Conversational Artificial Intelligence (AI) is a hot topic and features in the global forum for travel industry stakeholders, Future Travel Experience (FTE), 10 technology trends that can enhance airline and airport operations in 2023.
In 2022, a breakthrough year for the technology, ChatGPT, launched as a prototype in November, generating significant media coverage. The news that Microsoft is investing $10 billion in OpenAI, the startup behind ChatGPT, followed by Google’s announcement of its tool, Bard, has ensured conversational AI remains firmly in the spotlight.
In an interview with FTE, the chief information officer of Seattle-Tacoma International Airport (SEA), Matt Breed, explained how the airport used ChatGPT to create the framework for an Aviation Technology Master Plan and the potential for Artificial Intelligence and Machine Learning to improve at an exponential rate.
“As the technology matures, you gain a trusted advisor with access to more information than any single human being has ever had—very similar to the computer in Star Trek, said Breed. “Imagine having the collected knowledge of all experts in every field available to you on demand.
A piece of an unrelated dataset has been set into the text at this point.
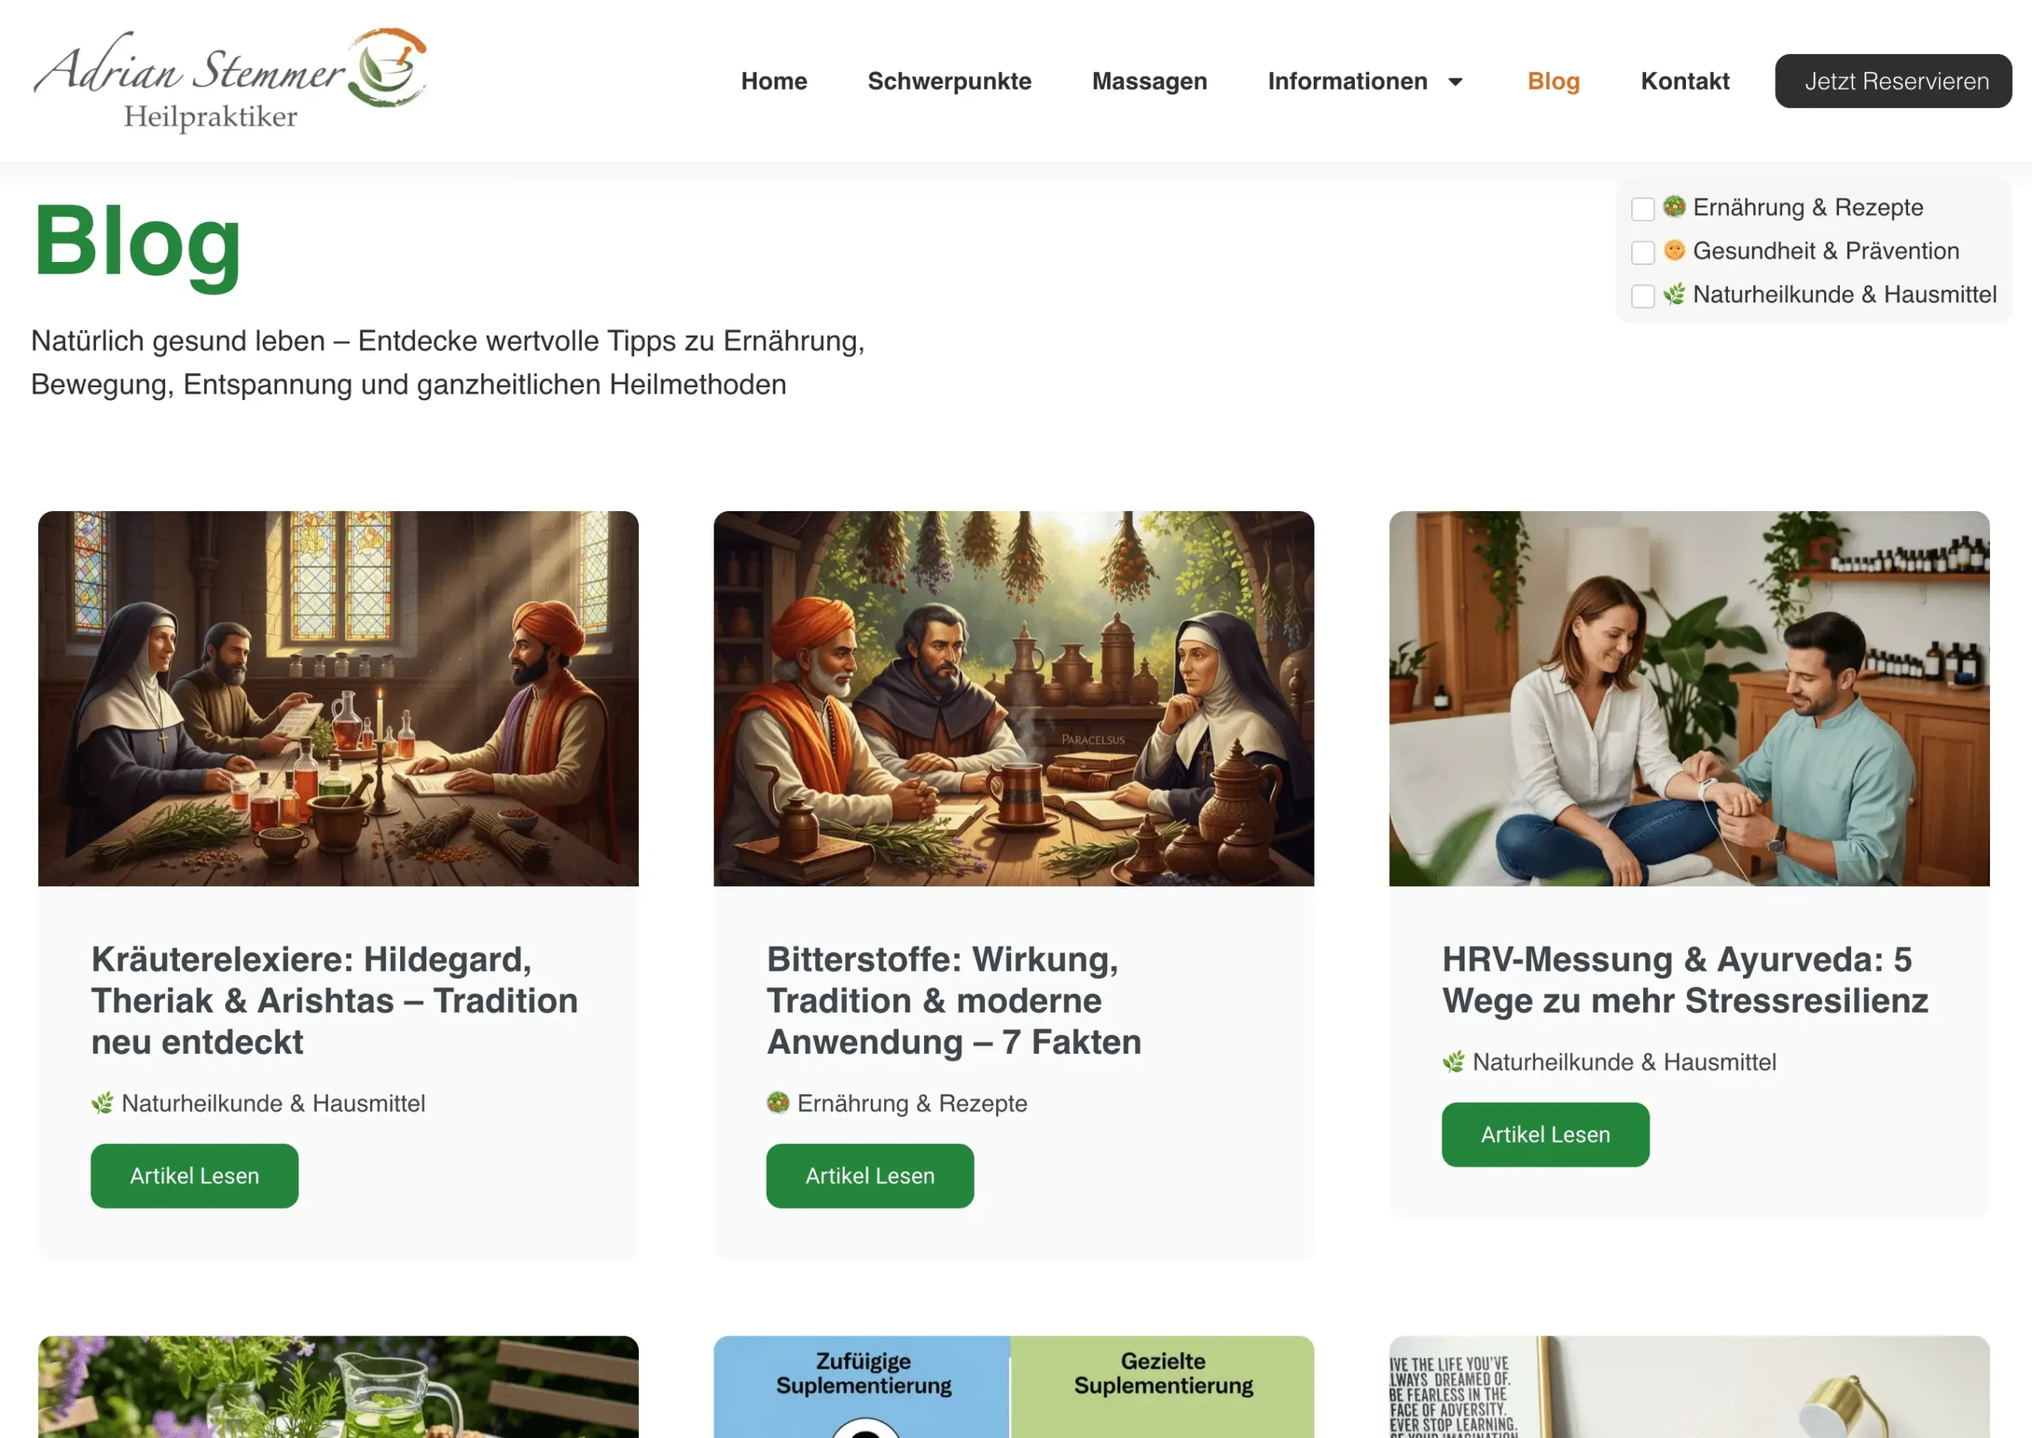Expand the Informationen dropdown arrow
Viewport: 2032px width, 1438px height.
pos(1455,81)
Whether you are a maintenance worker in the field trying to figure out a particularly rare problem or a CFO at headquarters trying to analyze a complex financial problem, having instant access to that knowledge is extremely valuable.”
ChatGPT has much potential in the aviation space, with new use cases emerging daily. Among those that Breed highlights are:
- Enhanced Chatbot for customer service
- More accurate and more personalized data for travellers (flight information, baggage tracking, wayfinding)
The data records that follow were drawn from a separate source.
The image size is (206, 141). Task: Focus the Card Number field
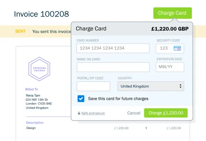click(113, 48)
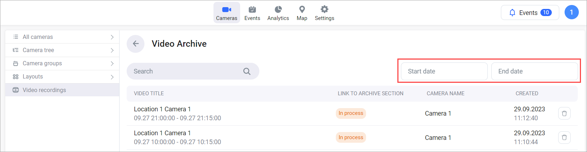The image size is (587, 152).
Task: Open the Map pin icon
Action: pyautogui.click(x=302, y=10)
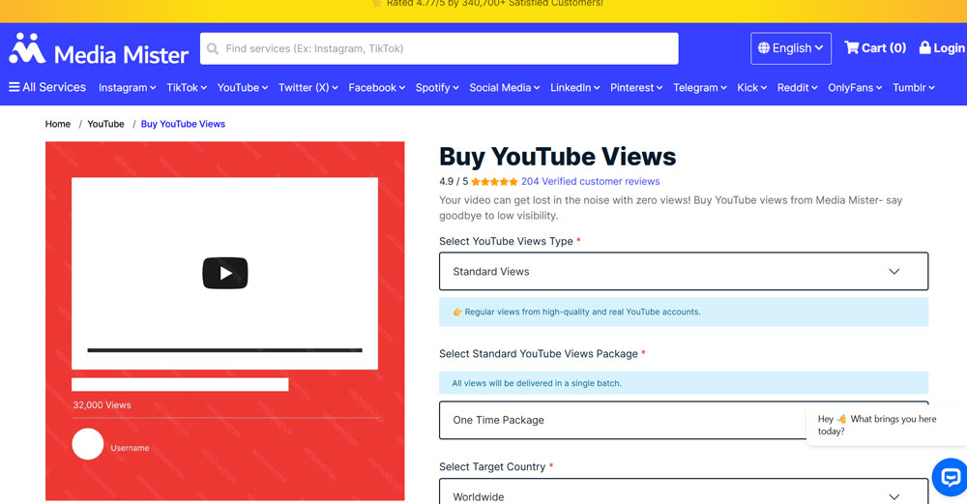Viewport: 967px width, 504px height.
Task: Open the Instagram services menu
Action: click(x=128, y=88)
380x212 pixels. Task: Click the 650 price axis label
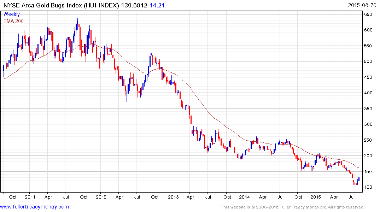tap(368, 14)
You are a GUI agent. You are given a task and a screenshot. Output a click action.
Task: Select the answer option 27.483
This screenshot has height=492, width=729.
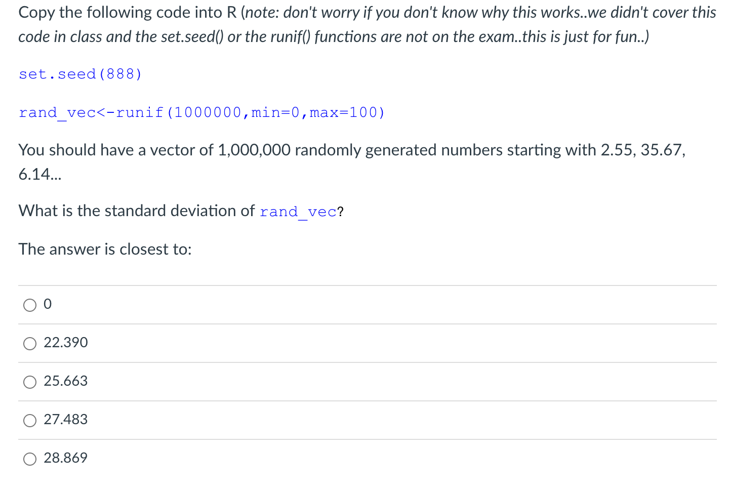click(29, 421)
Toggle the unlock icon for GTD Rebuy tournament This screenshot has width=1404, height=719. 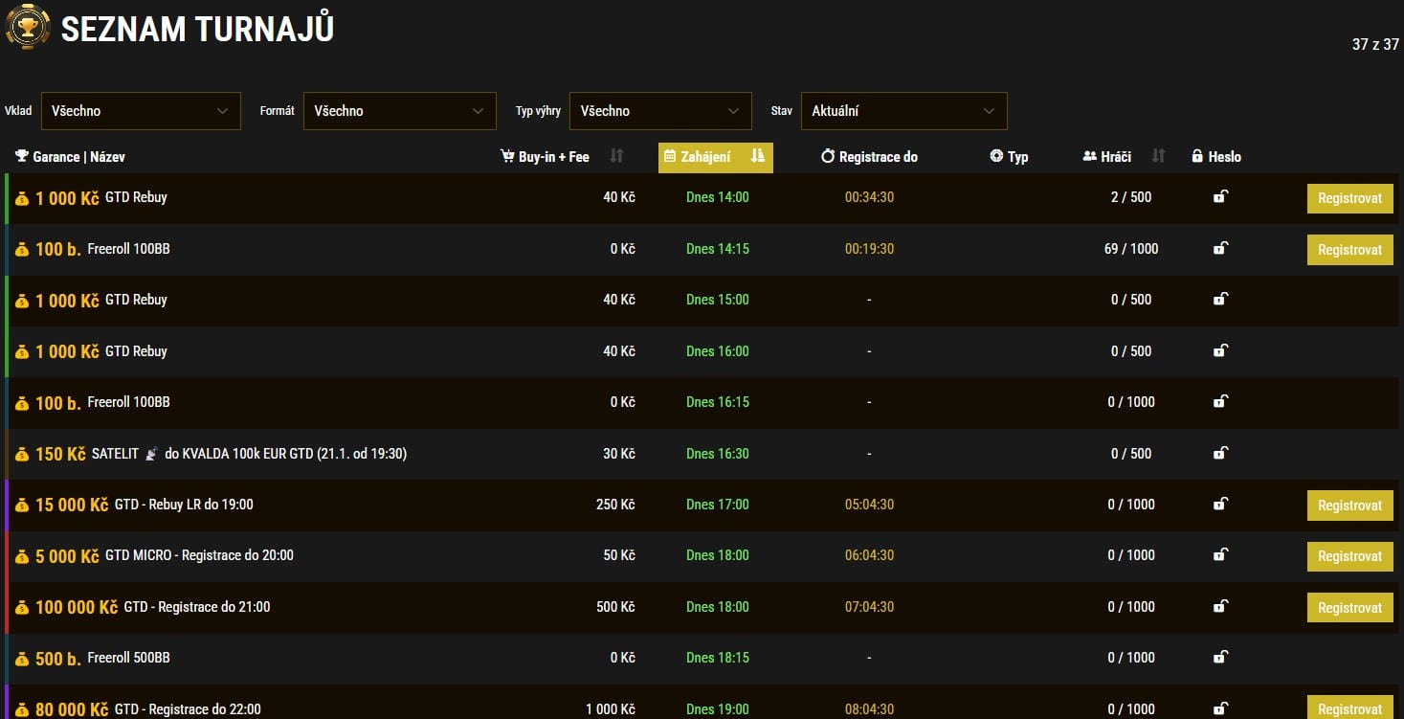point(1220,198)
- Rapidly analyze large data sets (passenger flow data, airfield operations).
- Digital personal assistant for knowledge workers
- Enhanced information retrieval (search, data summarisation, etc.)
Nevertheless, he does express a word of caution on ChatGPT in its current state.
“As many people much smarter than me have pointed out, it is very good at providing plausible-sounding answers that are factually incorrect. Anyone using the tool should familiarise themselves with its limitations and always validate with another source.”